Milagros Fernandez Oromendia

2019 REU Student | Huh Lab

Milagros Fernandez Oromendia is from both Buenos Aires, Argentina and the suburbs of St.Paul, Minnesota, where she is currently studying Biomedical Engineering at the University of Minnesota- Twin Cities. This summer, she is working in Dr. Dan Huh’s lab on two projects. First, she will be working on the placenta-on-a-chip model and using it to see how shear stress affects the differentiation of trophoblasts (placenta specific cells). Next, she will be working on the development of a continuous stiffness measuring sensing device for engineered tissues. After graduation Mili plans on pursing a graduate degree in Biomedical Engineering.

Research Abstract:

Integrated Sensing for Lung Fibrosis-on-a-Chip

Lung fibrosis is a deadly disease that currently affects over 130,000 people in the United States. This disease is characterized by the stiffening of the lung tissue caused by the excess fibroblast deposition of extracellular matrix.

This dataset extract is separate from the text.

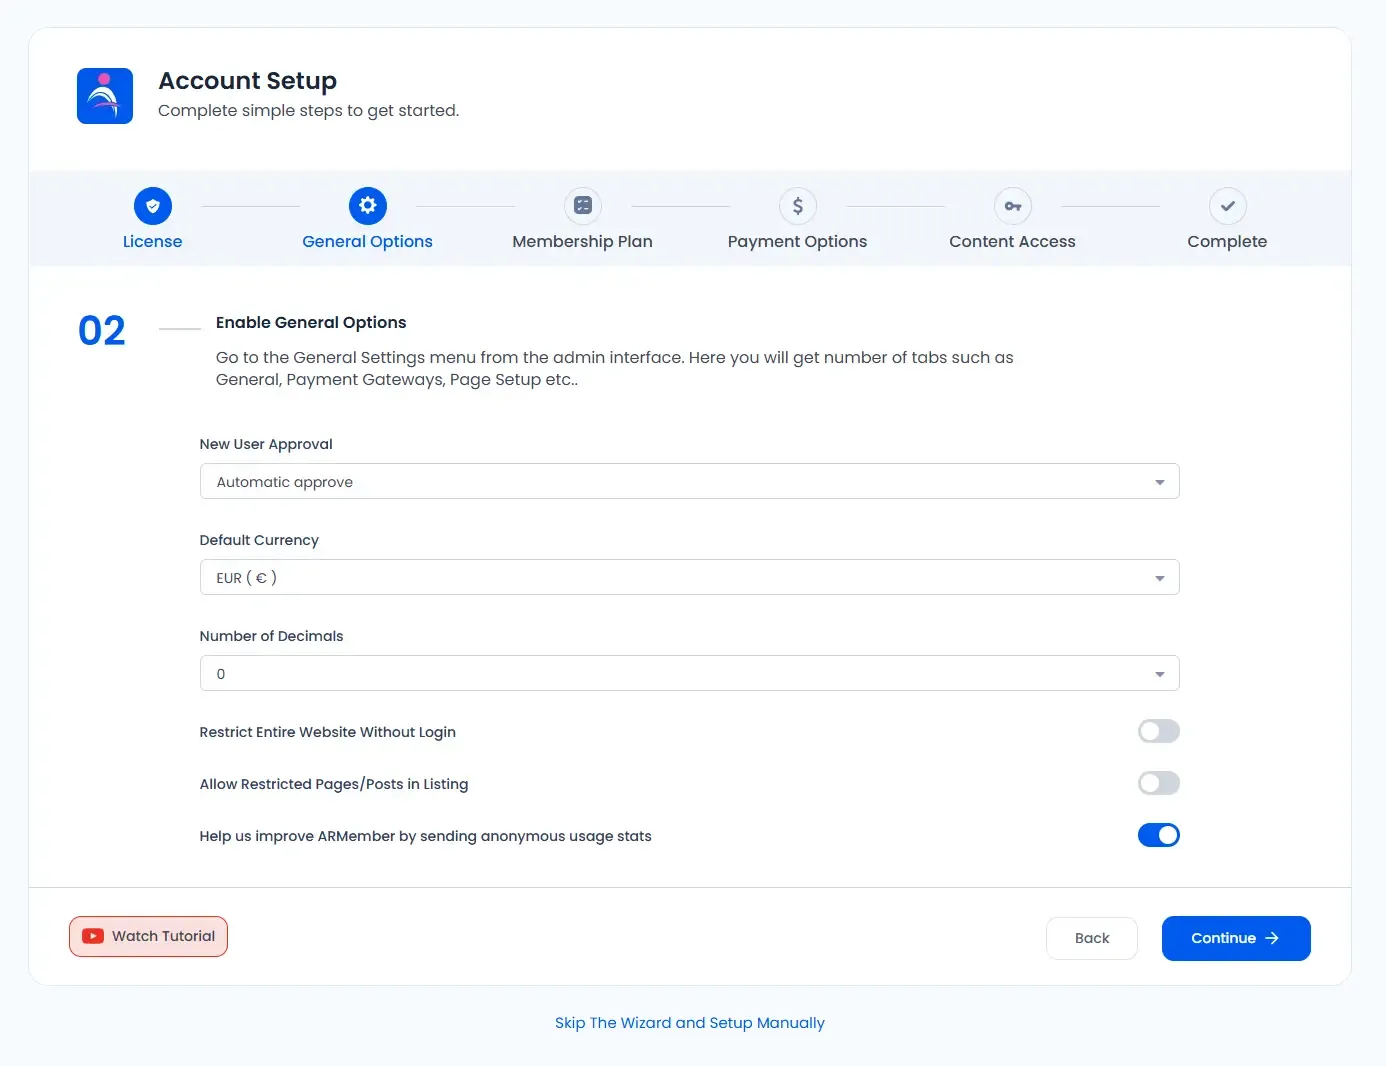
Task: Click the Back button
Action: tap(1091, 938)
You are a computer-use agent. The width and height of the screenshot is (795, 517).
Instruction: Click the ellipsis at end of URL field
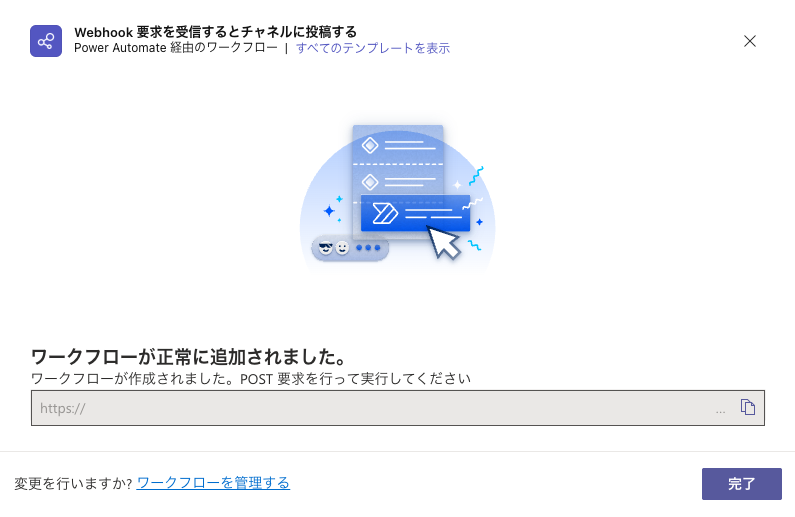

Although there are currently two pharmaceuticals on the market to help reduce symptoms and slow down the progression of the disease, there continues to be no cure. Furthermore, there are still many gaps in our understanding of lung fibrosis as well as a lack of good in vitro models of the disease. Therefore, we developed an integrated sensor organ-on-a-chip model that allows for real time monitoring of the functional properties [ex. Contract stiffness] of engineered cell hydrogel constructs. The device fabrication process includes the creation of a PDMS deformable membrane followed by screen printing a carbon black-PDMS mixture over the membrane. After fabrication, the devices were calibrated using in-house engineered circuity, an ammeter, a pressure sensor and pump, and microscopy. In order to optimize the sensitivity of the sensors, we tested multiple carbon black to PDMS concentrations to find a ratio that was conductive enough to transmit a signal even when stretched, but resistive enough that even slight changes in membrane deformation can be detected. The optimal concentration for sensor sensitivity as found to be a 12% Carbon black to PDMS by weight ratio. Future work involves further optimization of the sensor geometry as well as the addition of hydrogels to the device.